What is required:
Resume the news story about Hawaii's new vicious dog law, picking up right after its last sentence.

Friday, June 15, 2001

State of Hawaii

Law puts bite
on vicious dogs

The state law allows counties
to create their own ordinances

By Rosemarie Bernardo

Days after an 18-month-old boy was attacked and killed by a pit bull on the Big Island, Gov. Ben Cayetano signed a bill into law allowing the four counties to create their own ordinances against vicious dogs.

Sen. Avery Chumbley (D, East Maui-North Kauai), one of three legislators who introduced Senate Bill 643 relating to vicious dogs, said, "It was unfortunate the incident in the Big Island happened."

"The statute would allow the counties to adopt ordinances to individually regulate situations like what happened on the Big Island," Chumbley added. "It allows for more home rule."

In the Hawaiian Acres subdivision in Puna Saturday night, Sandy Hilderbrand killed a pit bull with a pickax after it attacked his 18-month-old son, Tyran Moniz-Hilderbrand, and mauled the toddler's mother, Luana Moniz.

Tyran died in the attack, and Moniz, 24, was taken to Hilo Medical Center in serious condition after suffering wounds to her arms and legs.

She remains in the hospital and has been upgraded to stable condition. Police closed their investigation after finding no evidence of a violent history of the pit bull.

The new state legislation, which takes effect June 30, clarifies existing state law about which government authority can control vicious dogs. The new law enables each county to enforce their own laws against people who own, harbor or keep a dog that has injured, maimed or killed another animal or person.

The change is welcome, said Honolulu City Councilman Gary Okino, who was recently reminded about what he called "the pretty weak" current state law against vicious dogs.

His 89-year-old mother's poodle, Kristi, was attacked by a Rottweiler near her Nuuanu home three weeks ago.

The poodle survived after suffering a gash to the neck.

Okino said the current state law is weak because of the "one bite rule."

Data shown:
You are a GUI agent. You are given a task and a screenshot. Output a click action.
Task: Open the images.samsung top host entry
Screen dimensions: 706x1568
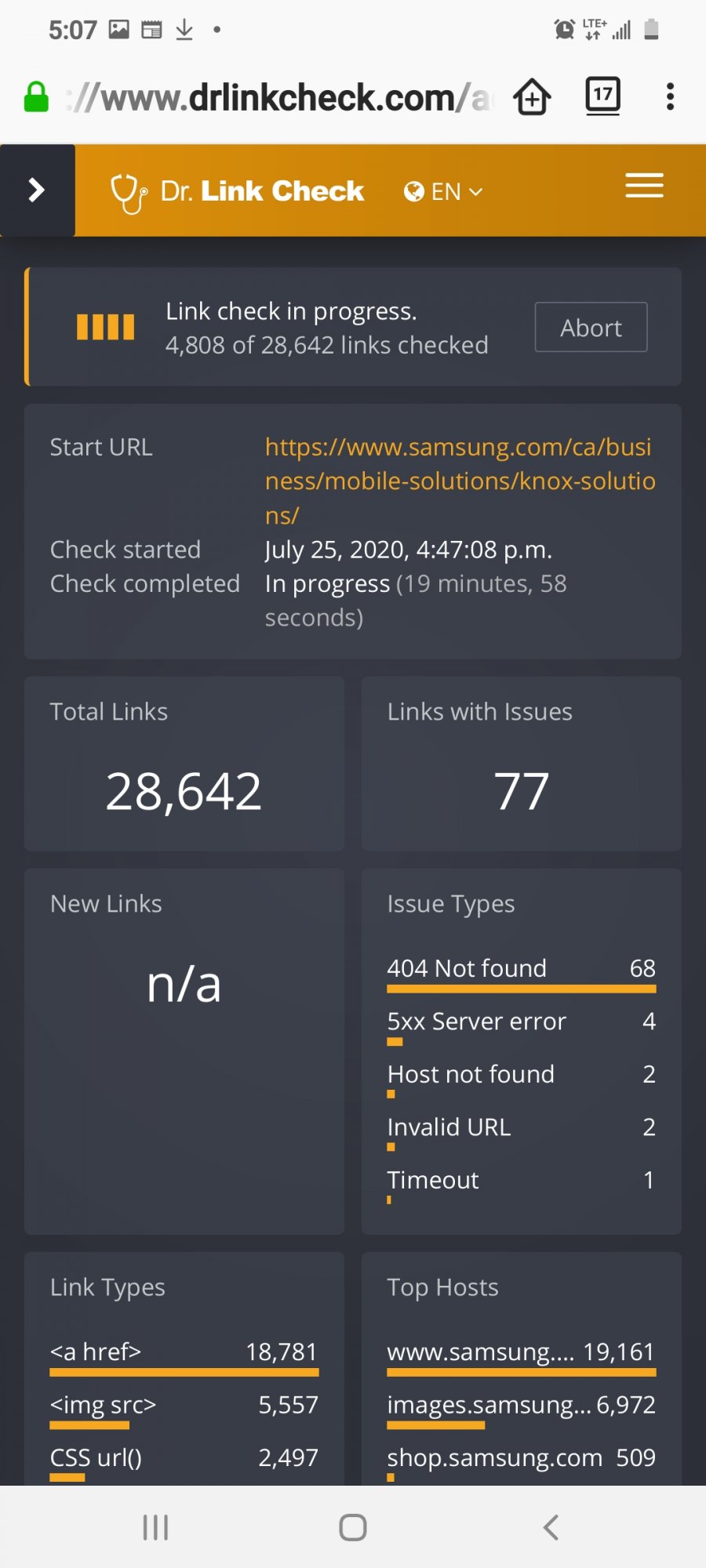point(522,1410)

Result:
The law states that a person can file a lawsuit against the owner of a vicious dog if that person has been bitten more than once by the animal.

The city, meanwhile, has tougher laws that can be better enforced after the new state law takes effect.

Under a city ordinance passed in December, owners of dogs who are considered "dangerous" face a fine of up to $2,000 and 30 days in jail.

The ordinance will take effect July 1.

Current state law allows a $20 fine.

A law defines as dangerous "any dog which, without provocation, attacks a person or domestic animal, causing bodily injury to the person, or serious injury or death to a domestic animal."

Dangerous-dog laws also exist in Hawaii and Maui counties. On the Big Island a police officer can kill a dangerous dog that cannot be tranquilized or impounded.

Also, dogs deemed "vicious" shall be confined on the owner's property or securely muzzled or caged whenever it is off the owner's property.

Big Island County Chairman James Arakaki said: "They're (vicious dogs) a weapon when you think about it, like a loaded gun.

"Hopefully, we'll have more teeth in the law to enforce the laws."

Eve Holt, spokeswoman for the Hawaiian Humane Society, said, "Our hope is that pet owners will understand that it's all about training, care and behavior that could make a dog become aggressive."